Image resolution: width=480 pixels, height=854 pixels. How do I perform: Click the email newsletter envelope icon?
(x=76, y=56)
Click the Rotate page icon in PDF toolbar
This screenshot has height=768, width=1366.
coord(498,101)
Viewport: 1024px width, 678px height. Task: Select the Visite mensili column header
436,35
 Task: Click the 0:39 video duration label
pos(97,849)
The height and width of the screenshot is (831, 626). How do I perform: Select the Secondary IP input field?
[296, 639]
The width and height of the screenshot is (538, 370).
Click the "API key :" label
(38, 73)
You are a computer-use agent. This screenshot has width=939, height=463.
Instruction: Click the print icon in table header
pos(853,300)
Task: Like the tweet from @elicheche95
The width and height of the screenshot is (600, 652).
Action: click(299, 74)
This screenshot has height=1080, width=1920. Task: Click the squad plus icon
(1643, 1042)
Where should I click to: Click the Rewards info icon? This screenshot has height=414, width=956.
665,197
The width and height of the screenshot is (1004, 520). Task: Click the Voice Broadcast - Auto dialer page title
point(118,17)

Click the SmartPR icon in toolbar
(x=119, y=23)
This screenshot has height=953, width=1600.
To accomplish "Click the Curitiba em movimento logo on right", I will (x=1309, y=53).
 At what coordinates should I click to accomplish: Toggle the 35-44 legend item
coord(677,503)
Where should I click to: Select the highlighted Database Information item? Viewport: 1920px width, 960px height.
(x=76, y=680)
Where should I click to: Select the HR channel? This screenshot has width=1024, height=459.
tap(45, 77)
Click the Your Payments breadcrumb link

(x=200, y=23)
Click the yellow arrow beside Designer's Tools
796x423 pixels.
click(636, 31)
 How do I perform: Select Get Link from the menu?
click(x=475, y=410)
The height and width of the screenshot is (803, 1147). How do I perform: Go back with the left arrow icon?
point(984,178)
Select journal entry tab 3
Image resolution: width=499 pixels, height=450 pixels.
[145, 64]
::::::
- **Aim of the exercise**: Copy the whole listing above, putting "Primary IP" wherever "Secondary IP" appears and leaving every other line as it is.

- **Complete output**:
Image resolution: width=480 pixels, height=854 pixels. How do I perform: Click the email newsletter envelope icon?
(x=76, y=56)
Click the Rotate page icon in PDF toolbar
This screenshot has height=768, width=1366.
coord(498,101)
Viewport: 1024px width, 678px height. Task: Select the Visite mensili column header
436,35
 Task: Click the 0:39 video duration label
pos(97,849)
The height and width of the screenshot is (831, 626). How do I perform: Select the Primary IP input field?
[296, 639]
The width and height of the screenshot is (538, 370).
Click the "API key :" label
(38, 73)
You are a computer-use agent. This screenshot has width=939, height=463.
Instruction: Click the print icon in table header
pos(853,300)
Task: Like the tweet from @elicheche95
The width and height of the screenshot is (600, 652).
Action: click(299, 74)
This screenshot has height=1080, width=1920. Task: Click the squad plus icon
(1643, 1042)
Where should I click to: Click the Rewards info icon? This screenshot has height=414, width=956.
665,197
The width and height of the screenshot is (1004, 520). Task: Click the Voice Broadcast - Auto dialer page title
point(118,17)

Click the SmartPR icon in toolbar
(x=119, y=23)
This screenshot has height=953, width=1600.
To accomplish "Click the Curitiba em movimento logo on right", I will (x=1309, y=53).
 At what coordinates should I click to accomplish: Toggle the 35-44 legend item
coord(677,503)
Where should I click to: Select the highlighted Database Information item? Viewport: 1920px width, 960px height.
(x=76, y=680)
Where should I click to: Select the HR channel? This screenshot has width=1024, height=459.
tap(45, 77)
Click the Your Payments breadcrumb link

(x=200, y=23)
Click the yellow arrow beside Designer's Tools
796x423 pixels.
click(636, 31)
 How do I perform: Select Get Link from the menu?
click(x=475, y=410)
The height and width of the screenshot is (803, 1147). How do I perform: Go back with the left arrow icon?
point(984,178)
Select journal entry tab 3
Image resolution: width=499 pixels, height=450 pixels.
[145, 64]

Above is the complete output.